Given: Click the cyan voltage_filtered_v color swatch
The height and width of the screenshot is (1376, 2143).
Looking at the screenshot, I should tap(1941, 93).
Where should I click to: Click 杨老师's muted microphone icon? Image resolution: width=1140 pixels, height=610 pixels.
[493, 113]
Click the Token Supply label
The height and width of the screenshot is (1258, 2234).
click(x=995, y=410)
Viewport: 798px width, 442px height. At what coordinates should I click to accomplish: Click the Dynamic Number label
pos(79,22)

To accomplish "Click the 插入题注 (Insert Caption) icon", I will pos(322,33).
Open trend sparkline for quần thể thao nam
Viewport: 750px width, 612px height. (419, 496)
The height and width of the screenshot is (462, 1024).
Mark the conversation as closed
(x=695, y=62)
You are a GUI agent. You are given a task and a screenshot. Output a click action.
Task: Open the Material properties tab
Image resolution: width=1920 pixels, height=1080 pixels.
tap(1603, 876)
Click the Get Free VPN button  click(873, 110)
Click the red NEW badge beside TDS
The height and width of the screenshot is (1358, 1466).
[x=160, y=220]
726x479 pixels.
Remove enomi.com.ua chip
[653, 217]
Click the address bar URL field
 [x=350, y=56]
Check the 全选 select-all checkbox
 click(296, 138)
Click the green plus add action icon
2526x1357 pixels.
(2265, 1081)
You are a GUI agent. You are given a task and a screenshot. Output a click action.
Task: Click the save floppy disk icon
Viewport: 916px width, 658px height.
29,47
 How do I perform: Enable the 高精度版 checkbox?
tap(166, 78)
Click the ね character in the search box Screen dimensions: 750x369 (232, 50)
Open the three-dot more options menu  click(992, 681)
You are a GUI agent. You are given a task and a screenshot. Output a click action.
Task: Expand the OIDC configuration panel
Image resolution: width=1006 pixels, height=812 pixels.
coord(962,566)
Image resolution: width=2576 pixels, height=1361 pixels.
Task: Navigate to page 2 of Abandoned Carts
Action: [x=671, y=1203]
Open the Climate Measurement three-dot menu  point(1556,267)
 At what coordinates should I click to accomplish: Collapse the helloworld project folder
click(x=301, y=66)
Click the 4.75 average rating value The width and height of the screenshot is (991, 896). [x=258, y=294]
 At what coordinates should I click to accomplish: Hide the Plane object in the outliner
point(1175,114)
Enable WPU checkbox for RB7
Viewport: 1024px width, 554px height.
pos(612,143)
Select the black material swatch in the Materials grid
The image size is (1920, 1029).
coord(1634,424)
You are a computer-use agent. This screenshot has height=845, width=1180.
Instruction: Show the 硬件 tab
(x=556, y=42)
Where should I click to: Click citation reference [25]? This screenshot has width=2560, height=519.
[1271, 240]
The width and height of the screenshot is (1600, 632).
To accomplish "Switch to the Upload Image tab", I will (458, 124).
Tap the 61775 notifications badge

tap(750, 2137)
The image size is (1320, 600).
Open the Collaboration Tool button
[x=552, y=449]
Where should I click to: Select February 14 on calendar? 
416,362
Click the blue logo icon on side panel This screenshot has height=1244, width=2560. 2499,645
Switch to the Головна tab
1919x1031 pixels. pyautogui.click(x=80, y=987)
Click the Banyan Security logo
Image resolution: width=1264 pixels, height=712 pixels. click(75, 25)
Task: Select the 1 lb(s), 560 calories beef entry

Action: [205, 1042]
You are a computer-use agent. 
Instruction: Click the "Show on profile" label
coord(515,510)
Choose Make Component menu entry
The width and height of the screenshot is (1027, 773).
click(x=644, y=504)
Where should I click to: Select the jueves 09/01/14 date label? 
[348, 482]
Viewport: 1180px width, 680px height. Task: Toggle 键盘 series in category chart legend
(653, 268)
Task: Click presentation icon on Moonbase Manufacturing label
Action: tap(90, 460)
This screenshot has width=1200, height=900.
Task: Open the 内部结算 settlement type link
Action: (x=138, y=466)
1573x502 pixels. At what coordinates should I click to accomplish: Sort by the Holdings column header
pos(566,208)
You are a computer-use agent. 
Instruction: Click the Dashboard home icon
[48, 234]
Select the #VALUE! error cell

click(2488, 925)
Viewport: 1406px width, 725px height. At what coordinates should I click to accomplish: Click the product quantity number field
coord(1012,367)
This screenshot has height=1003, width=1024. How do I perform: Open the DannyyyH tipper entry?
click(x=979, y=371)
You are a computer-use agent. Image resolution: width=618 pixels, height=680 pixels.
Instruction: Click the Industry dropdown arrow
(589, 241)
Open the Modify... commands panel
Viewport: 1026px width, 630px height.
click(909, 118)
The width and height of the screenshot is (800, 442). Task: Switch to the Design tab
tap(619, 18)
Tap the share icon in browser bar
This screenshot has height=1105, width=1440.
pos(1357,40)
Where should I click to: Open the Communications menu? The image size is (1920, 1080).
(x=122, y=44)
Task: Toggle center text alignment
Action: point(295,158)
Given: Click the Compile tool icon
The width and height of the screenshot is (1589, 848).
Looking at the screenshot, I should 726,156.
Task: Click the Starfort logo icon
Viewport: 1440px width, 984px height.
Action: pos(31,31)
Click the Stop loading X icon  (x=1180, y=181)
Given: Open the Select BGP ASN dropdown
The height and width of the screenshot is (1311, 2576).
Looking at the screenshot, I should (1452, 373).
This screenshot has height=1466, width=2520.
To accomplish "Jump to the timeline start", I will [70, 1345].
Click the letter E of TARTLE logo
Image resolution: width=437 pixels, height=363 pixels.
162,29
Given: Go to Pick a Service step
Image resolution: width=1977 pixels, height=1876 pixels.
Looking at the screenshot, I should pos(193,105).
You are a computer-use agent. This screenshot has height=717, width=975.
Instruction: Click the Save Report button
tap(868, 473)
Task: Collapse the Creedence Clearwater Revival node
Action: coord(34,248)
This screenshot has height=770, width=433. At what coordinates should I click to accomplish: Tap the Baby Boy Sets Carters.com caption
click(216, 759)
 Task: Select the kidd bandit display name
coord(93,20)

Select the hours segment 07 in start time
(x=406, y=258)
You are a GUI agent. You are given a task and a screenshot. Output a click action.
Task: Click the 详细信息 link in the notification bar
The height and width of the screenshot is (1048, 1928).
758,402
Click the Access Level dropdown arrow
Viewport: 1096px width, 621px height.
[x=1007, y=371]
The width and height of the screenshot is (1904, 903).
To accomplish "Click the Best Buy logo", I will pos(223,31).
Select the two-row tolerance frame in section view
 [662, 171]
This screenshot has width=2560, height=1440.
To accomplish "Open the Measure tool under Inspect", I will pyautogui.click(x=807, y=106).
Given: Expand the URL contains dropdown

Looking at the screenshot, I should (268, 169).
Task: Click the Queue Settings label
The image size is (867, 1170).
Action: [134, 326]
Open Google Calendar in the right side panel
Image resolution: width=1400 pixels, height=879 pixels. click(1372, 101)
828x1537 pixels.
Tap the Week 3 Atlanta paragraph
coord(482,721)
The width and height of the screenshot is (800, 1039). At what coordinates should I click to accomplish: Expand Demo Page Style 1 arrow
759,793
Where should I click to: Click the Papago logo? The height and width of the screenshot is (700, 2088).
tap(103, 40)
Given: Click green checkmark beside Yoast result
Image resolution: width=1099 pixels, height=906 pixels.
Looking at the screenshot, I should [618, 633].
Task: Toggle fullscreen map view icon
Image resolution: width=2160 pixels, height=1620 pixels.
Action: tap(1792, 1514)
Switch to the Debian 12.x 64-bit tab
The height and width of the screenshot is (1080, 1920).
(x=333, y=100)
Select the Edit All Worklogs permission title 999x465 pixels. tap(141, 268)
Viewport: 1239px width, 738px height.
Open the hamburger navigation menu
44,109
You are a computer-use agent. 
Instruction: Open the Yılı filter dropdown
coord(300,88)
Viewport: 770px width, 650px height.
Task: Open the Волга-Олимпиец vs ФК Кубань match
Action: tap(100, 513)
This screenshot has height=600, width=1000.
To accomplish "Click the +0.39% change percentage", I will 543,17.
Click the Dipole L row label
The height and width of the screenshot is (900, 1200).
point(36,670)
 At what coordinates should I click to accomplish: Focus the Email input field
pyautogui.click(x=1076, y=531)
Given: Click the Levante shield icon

+---+

◆ **Problem description**: Rewrite the entries from the beginning through the line containing "Looking at the screenshot, I should tap(1941, 93).", swapping "cyan" for "magenta" and leaving everything else unchanged.

◆ **Result below**:
Given: Click the magenta voltage_filtered_v color swatch
The height and width of the screenshot is (1376, 2143).
Looking at the screenshot, I should tap(1941, 93).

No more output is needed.